Had this been a gas station I’d have been less concerned. Petroleum in the ground would have likely degraded after that amount of time. In fact, dry cleaning operations in the 1930s and 1940s probably used Stoddard Solvent, a petroleum-based chemical that would tend to naturally degrade over time.

By the late 1950s, however, most dry cleaning operations had made the switch to tetrachloroethylene, also known as perchloroethylene, or PCE. Originally developed in the 1930s, this chemical became the preeminent solvent in the dry cleaning industry, its use peaking in the 1980s. Naturally more resistant to degradation, this chemical was routinely treated with stabilizers and surfactants, creating a chemical that could travel quickly in the subsurface and remain there for a very long time.

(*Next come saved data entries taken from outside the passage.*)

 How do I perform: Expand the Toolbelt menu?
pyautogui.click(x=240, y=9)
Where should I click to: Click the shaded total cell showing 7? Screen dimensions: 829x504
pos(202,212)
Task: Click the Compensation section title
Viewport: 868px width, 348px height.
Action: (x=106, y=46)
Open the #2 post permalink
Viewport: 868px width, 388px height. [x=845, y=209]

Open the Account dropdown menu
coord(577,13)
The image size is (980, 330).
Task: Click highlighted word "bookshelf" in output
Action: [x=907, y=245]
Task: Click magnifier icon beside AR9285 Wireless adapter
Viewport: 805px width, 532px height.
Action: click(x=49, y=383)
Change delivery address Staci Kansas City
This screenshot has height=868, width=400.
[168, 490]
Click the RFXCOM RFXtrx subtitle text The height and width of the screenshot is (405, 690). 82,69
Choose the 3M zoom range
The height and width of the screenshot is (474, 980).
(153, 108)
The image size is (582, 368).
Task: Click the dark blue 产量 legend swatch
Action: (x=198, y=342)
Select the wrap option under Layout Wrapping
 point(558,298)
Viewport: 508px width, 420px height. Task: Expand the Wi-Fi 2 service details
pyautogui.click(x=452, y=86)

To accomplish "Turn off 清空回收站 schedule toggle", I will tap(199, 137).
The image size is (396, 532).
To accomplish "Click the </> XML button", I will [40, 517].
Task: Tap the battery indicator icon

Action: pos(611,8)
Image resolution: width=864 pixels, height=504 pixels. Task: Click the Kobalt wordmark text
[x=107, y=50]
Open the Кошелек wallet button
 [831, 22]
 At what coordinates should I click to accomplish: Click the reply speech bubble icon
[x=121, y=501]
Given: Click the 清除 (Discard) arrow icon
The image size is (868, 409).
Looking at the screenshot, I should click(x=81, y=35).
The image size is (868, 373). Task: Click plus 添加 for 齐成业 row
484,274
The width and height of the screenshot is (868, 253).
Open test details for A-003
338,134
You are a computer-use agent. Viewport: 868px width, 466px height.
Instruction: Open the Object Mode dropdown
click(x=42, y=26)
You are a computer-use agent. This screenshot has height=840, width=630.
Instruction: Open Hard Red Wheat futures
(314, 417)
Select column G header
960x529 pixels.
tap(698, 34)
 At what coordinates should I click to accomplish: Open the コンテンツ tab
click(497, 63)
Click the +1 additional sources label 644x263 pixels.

Previous studies have noted that older operations used 5 to 10 times more solvent than modern operations, and were much more likely to release PCE. The State Coalition for Remediation of Drycleaners has estimated that about 75% of dry cleaners in the US caused environmental contamination. Today PCE is considered a carcinogen, and modern dry cleaning operations are subject air, hazardous waste, and wastewater regulations.

In short, historical dry cleaners can represent a significant risk for a property transaction. In my research I found insurance agencies and environmental lawyers alike that consider such properties to represent a real concern. At the end of the day, it’s worth knowing what you’re purchasing. The same questions are likely to come up again when the property is sold again down the road.